### ВЫБРАННЫЙ ФРАГМЕНТ
■ ■ ■ ■ ■

На волне нефтяного бума Россия все чаще называла себя «энергетической сверхдержавой», продолжала портить отношения с остальным миром и все агрессивнее ссорилась с соседями. Один скандал следовал за другим. 2006 год начался с газового клинча с Киевом, а продолжился торговой войной с Польшей, санкциями против Молдавии и мощной антигрузинской кампанией. Затем в ноябре 2006 года в Лондоне был отравлен радиоактивным полонием бывший российский разведчик Александр Литвиненко, и новый, 2007 год Россия встретила кризисом в отношениях с Британией. В феврале 2007-го Путин произнес свою знаменитую мюнхенскую речь, после которой западные политики впервые заговорили о перспективах новой полноценной холодной войны с Россией. Однако все эти дипломатические скандалы были как будто понарошку: бизнес не обращал на них внимания — в том же 2007 году иностранные инвестиции в России били очередные рекорды, а обыватели все охотнее пользовались западными благами. В материальном, практическом плане Запад с каждым днем становился все ближе.
90-е годы с их политической борьбой, прямыми эфирами на телевидении и интересом к политике как таковой ушли в прошлое. Публичная политика вышла из моды — она постепенно становилась такой же виртуальной, как и международная дипломатия. Социологи фиксировали деполитизацию. Они отмечали, например, очевидные перемены в представлениях о функции телевидения. По сравнению с 2000-м годом упало число тех, кто полагал, что телевидение должно информировать, и, наоборот, выросло количество тех, кто считал, что задача телевидения — развлекать и просвещать. На правозащитников и демократов первой волны — не вписавшихся, обедневших, растерявших влияние, повторяющих свои наскучившие прописные истины — и журналисты, и широкая публика теперь все чаще смотрели сверху вниз, скептически, а то и презрительно.

■ ■ ■ ■ ■

### ИСХОДНЫЕ СТРОКИ

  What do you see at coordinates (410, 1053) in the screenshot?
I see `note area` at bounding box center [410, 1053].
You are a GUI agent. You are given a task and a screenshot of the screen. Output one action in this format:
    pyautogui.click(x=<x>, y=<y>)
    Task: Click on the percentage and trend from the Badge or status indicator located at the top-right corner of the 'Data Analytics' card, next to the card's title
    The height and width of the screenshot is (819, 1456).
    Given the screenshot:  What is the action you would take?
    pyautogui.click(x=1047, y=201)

■ ■ ■ ■ ■

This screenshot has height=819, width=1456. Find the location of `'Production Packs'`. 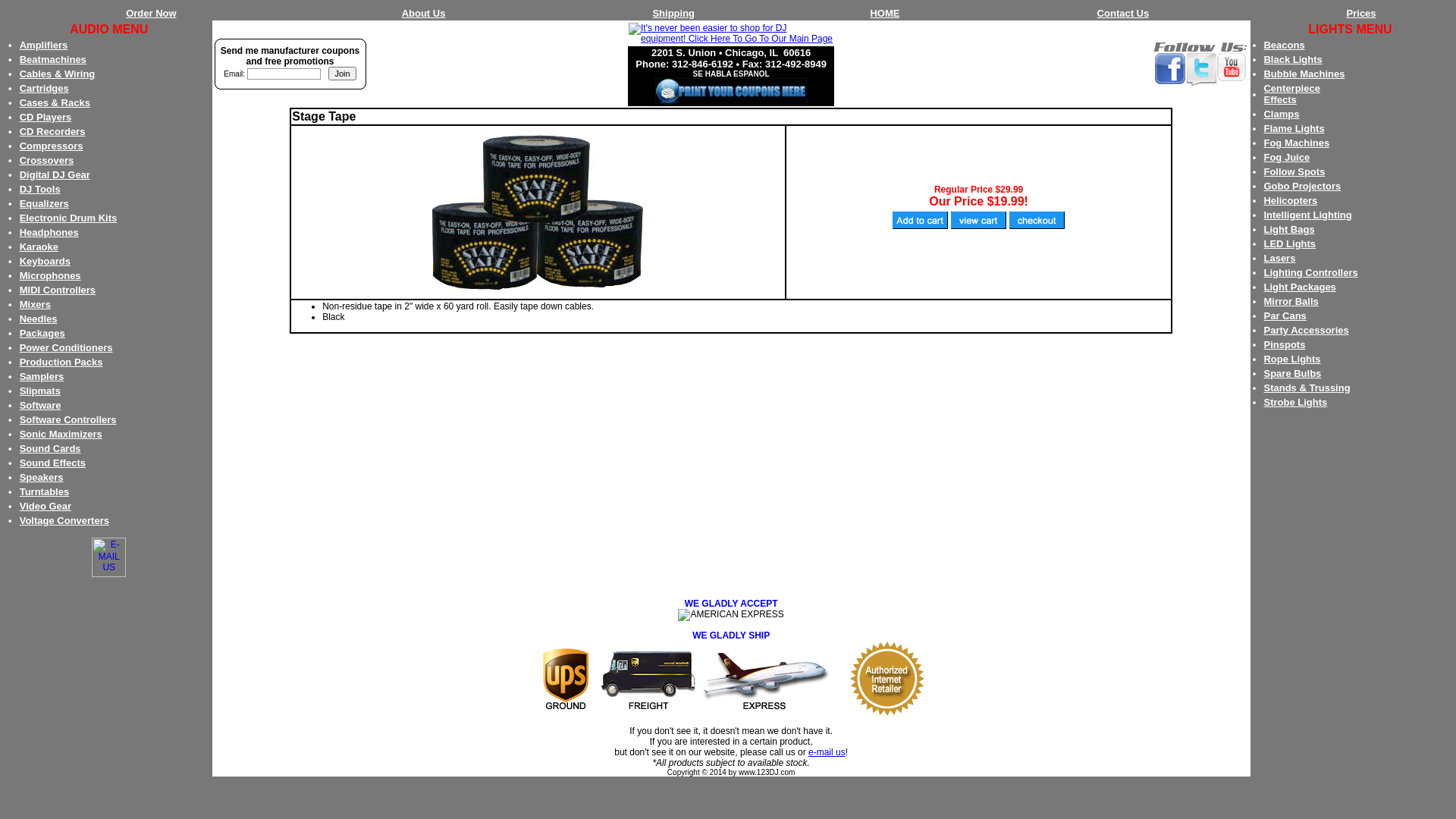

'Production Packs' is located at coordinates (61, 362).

■ ■ ■ ■ ■

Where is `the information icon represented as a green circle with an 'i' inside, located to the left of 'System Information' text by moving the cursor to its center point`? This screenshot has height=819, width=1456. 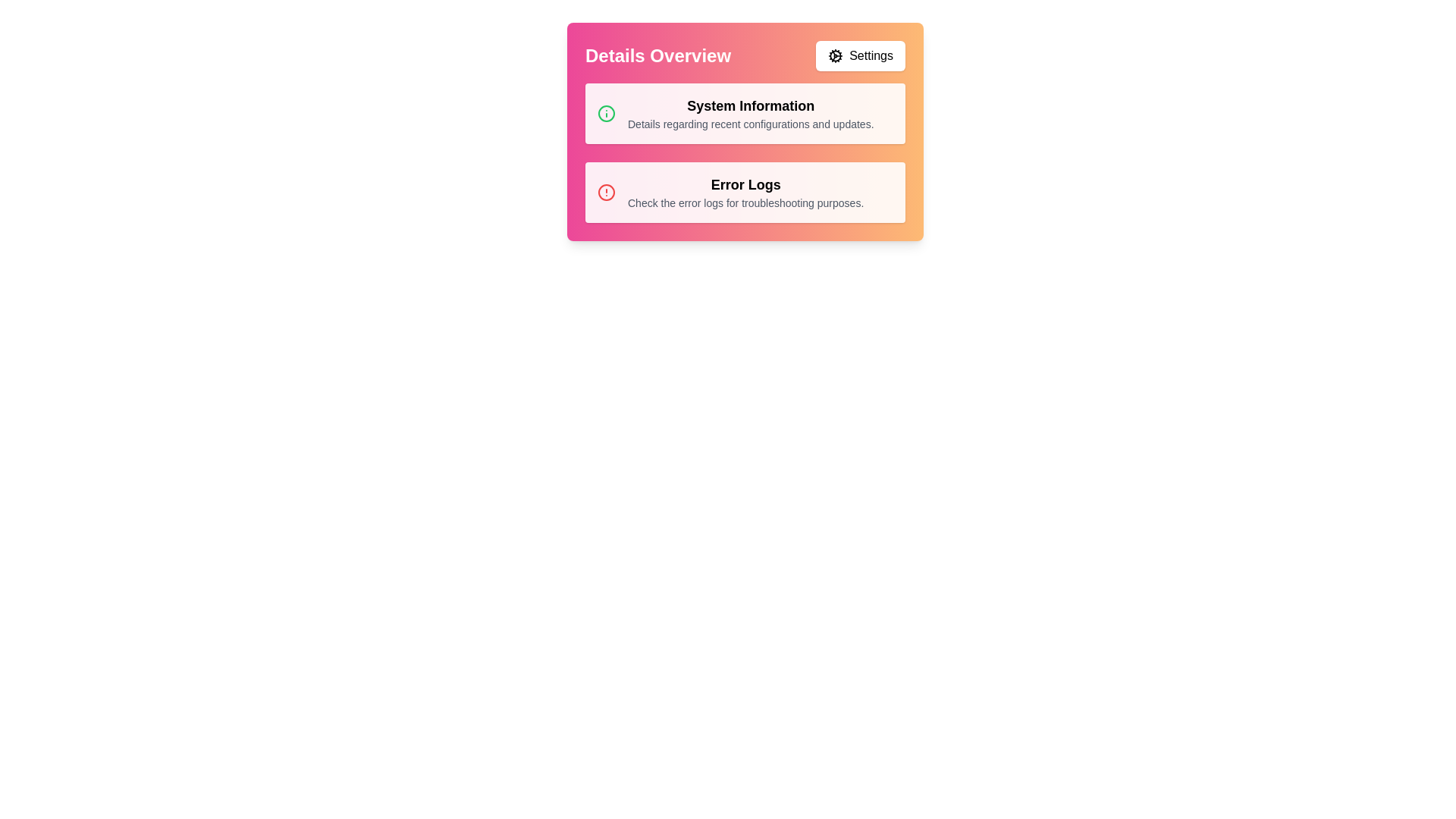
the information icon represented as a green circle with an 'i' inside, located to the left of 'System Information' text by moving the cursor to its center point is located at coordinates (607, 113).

■ ■ ■ ■ ■

### ЗАДАНИЕ 1
Где и когда, согласно фрагменту о России времен нефтяного бума, был отравлен Александр Литвиненко?
### ЗАДАНИЕ 2
Продолжите фрагмент о России времен нефтяного бума, начав сразу после его последнего предложения.

### ВАШ ОТВЕТ 1
В Лондоне, в ноябре 2006 года.

### ВАШ ОТВЕТ 2
Выкинутый на обочину, Немцов выглядел таким же неудачником. «Вы говорите понятные вещи, — объясняли ему в одной из телепередач того времени, — но посмотрите, как это выглядит со стороны. Вы не у власти, вы проиграли выборы, а теперь из своего маргинального пространства вольно и популистски критикуете режим». Немцов тоже вышел из моды. Журналисты считали его простофилей и бабником. Многие знакомые из прежних времен его сторонились и старались лишний раз не пересечься с ним взглядом в ресторане. Впрочем, Немцова все это не смущало. Он научился быть абсолютно невозмутимым. Он ходил на светские вечеринки, проводил время с женщинами, ежедневно занимался спортом, освоил не только виндсерфинг, но и кайтинг и вошел в учредители главного ежегодного фестиваля виндсерфинга под названием «Русская волна», который стал развлечением и для деловой элиты, и для светской тусовки. «У Бориса Немцова нахально увели доску из-под носа, и ему пришлось бежать к дальней доске, что замедлило и старт, и финиш, — говорилось в светском отчете с «Русской волны 2006», проходившей на Красном море в Египте. — Раздосадованный Борис отреагировал на это глубокомысленно, заявив, что в спорте «еще хуже, чем в политике»».